• [Collected data entries]:
◆ ◆ ◆ ◆ ◆

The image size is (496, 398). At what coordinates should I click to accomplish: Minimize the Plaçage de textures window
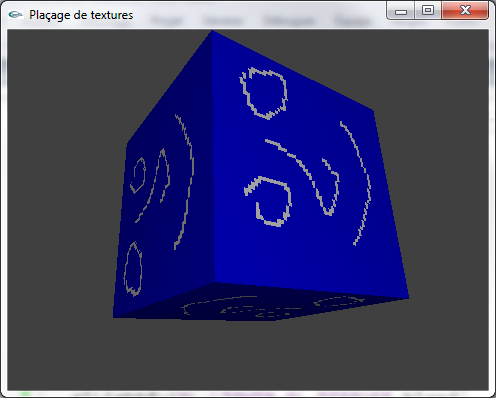401,11
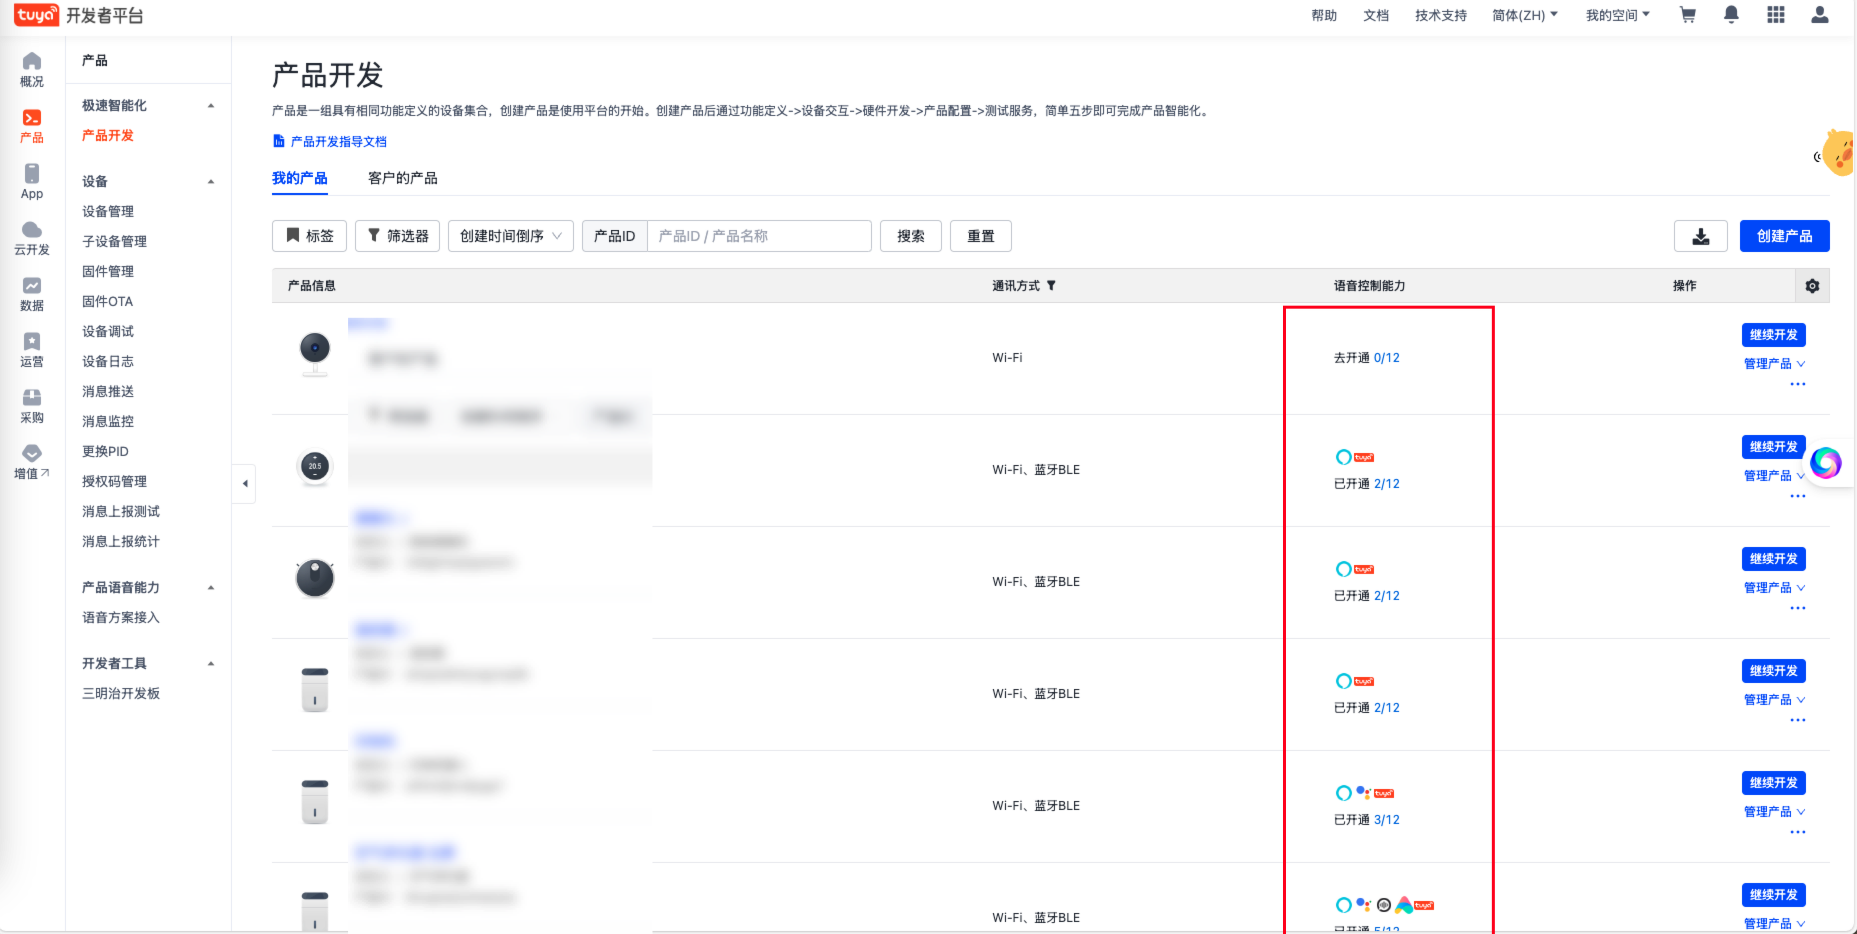The height and width of the screenshot is (934, 1857).
Task: Open the 概况 overview sidebar icon
Action: pyautogui.click(x=32, y=69)
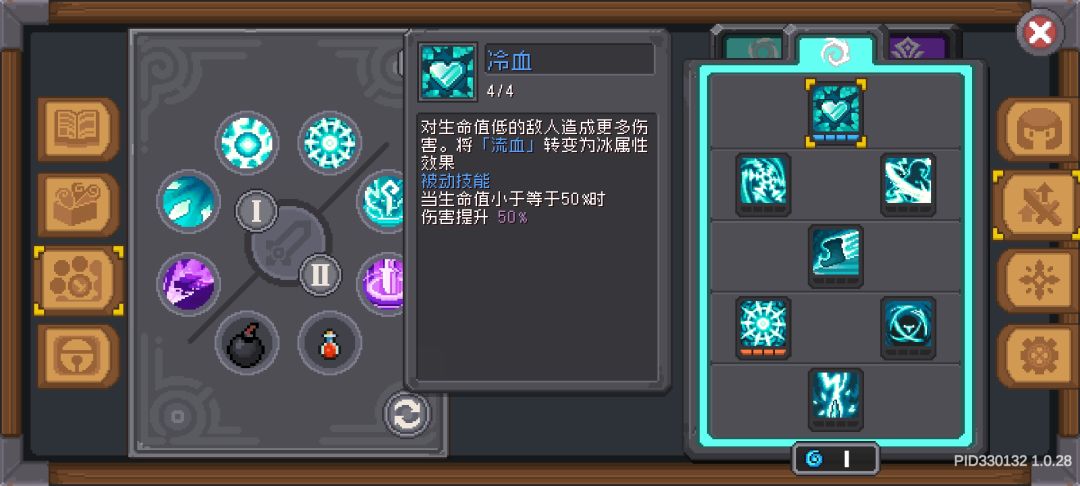
Task: Open the gear settings menu button
Action: click(x=1037, y=356)
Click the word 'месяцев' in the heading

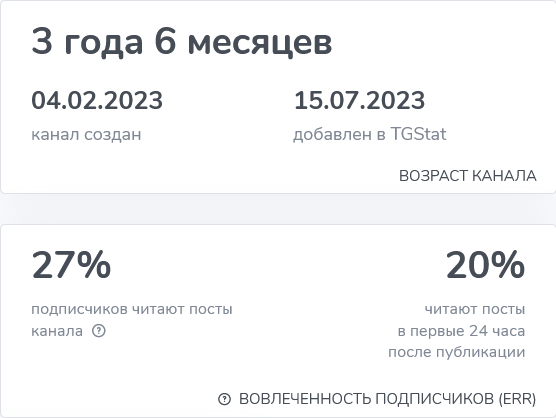[x=260, y=43]
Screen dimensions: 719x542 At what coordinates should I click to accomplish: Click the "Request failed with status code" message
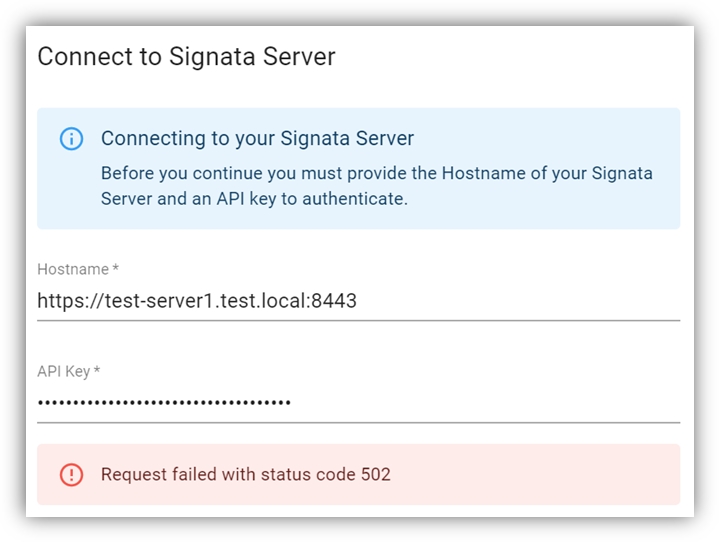click(x=228, y=474)
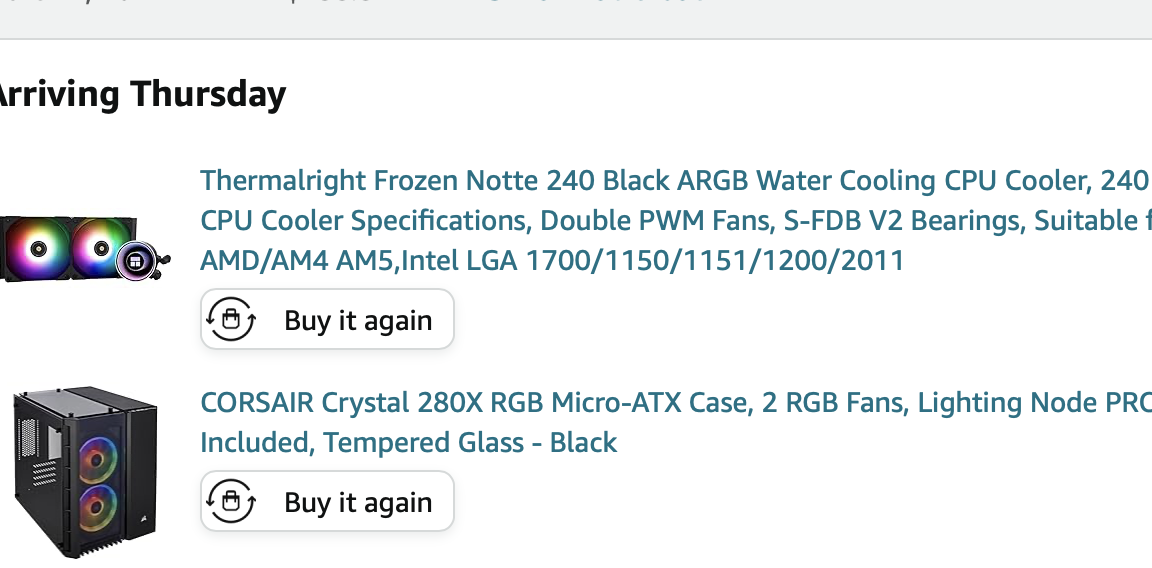Click the 'Included, Tempered Glass - Black' text
This screenshot has height=568, width=1152.
[x=408, y=442]
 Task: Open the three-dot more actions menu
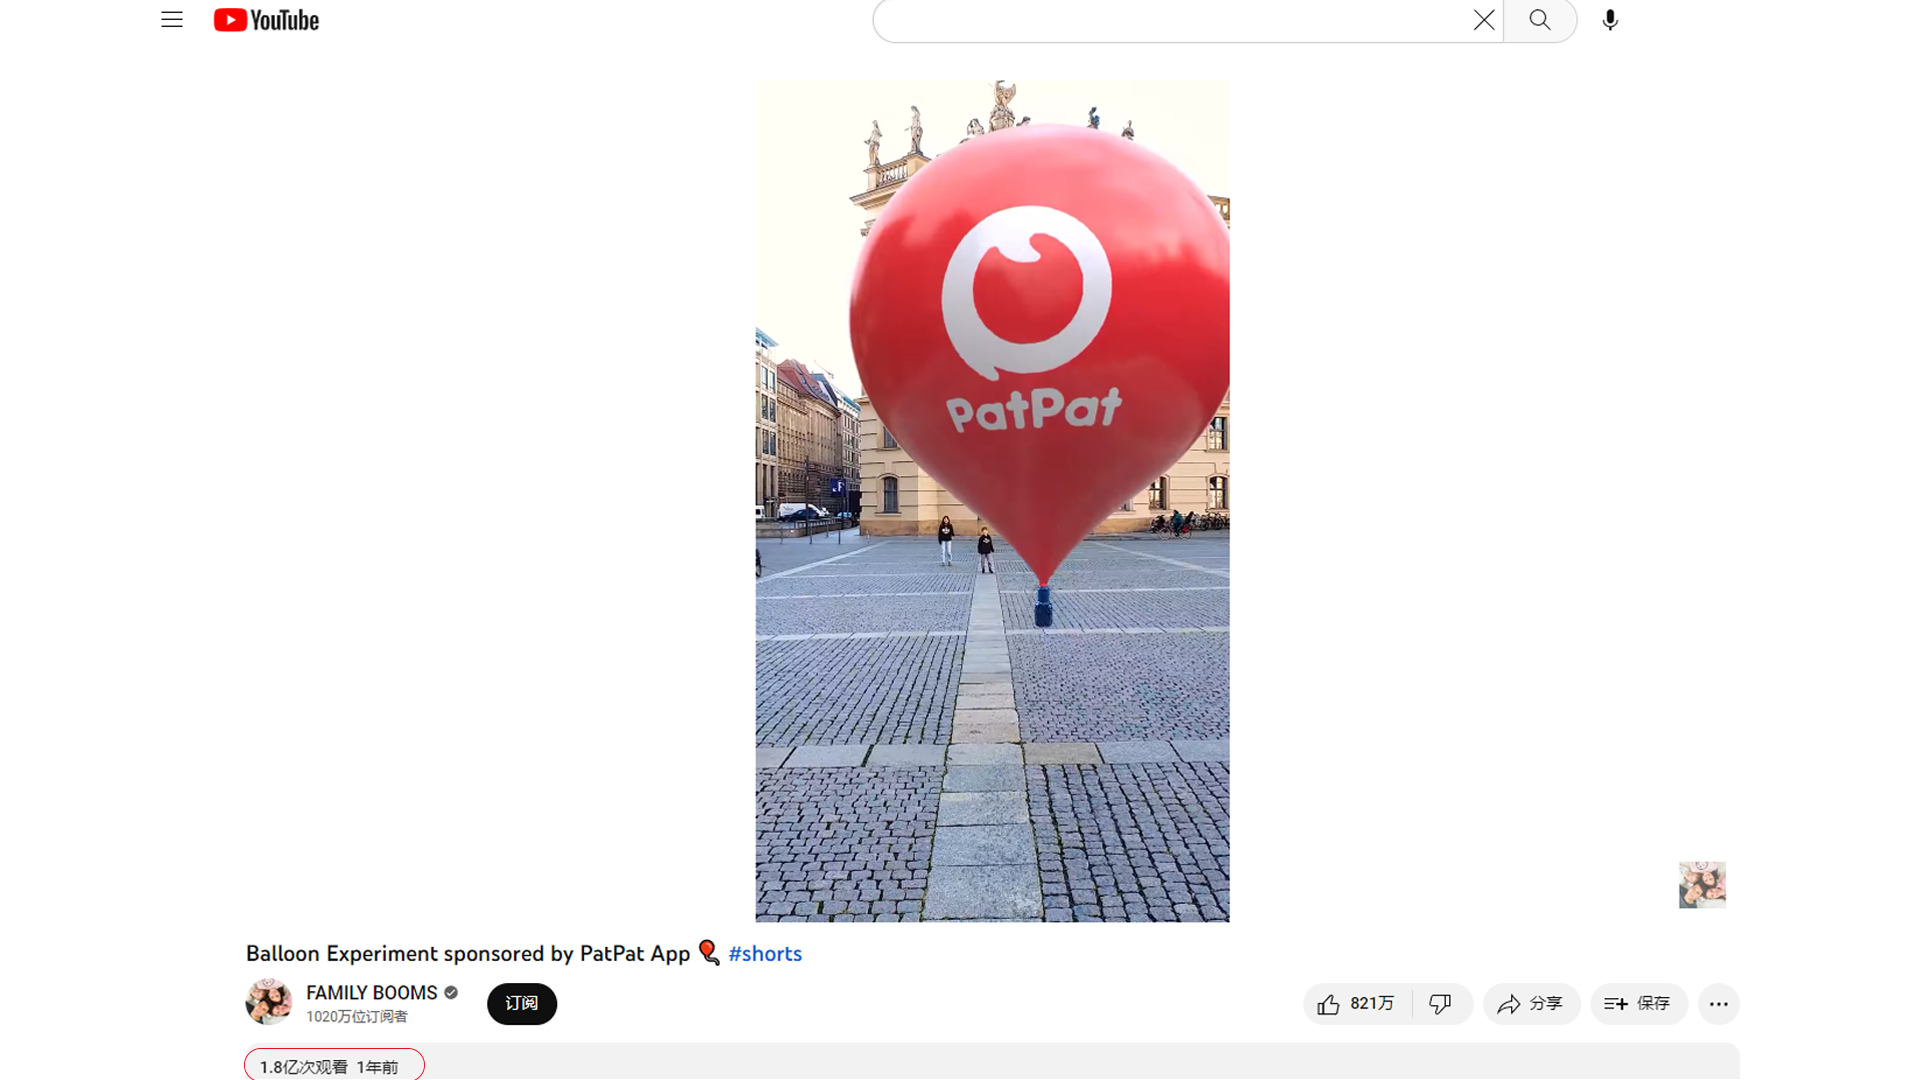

◆ ◆ ◆ ◆ ◆

Rename "At what coordinates should I click to accomplish" to "Where should I click to do this" throughout the items above, keeping everything else the same, and leave the pictures out.

The image size is (496, 398). Where should I click to do this: Minimize the Plaçage de textures window
401,11
The height and width of the screenshot is (934, 1857).
Task: Open the 概况 overview sidebar icon
Action: pyautogui.click(x=32, y=69)
Task: Open the gear settings menu button
Action: click(x=1037, y=356)
Click the word 'месяцев' in the heading

[x=260, y=43]
Screen dimensions: 719x542 Where should I click to do this: Click the "Request failed with status code" message
click(x=228, y=474)
Click the 'Included, Tempered Glass - Black' text
This screenshot has height=568, width=1152.
[x=408, y=442]
 Task: Open the three-dot more actions menu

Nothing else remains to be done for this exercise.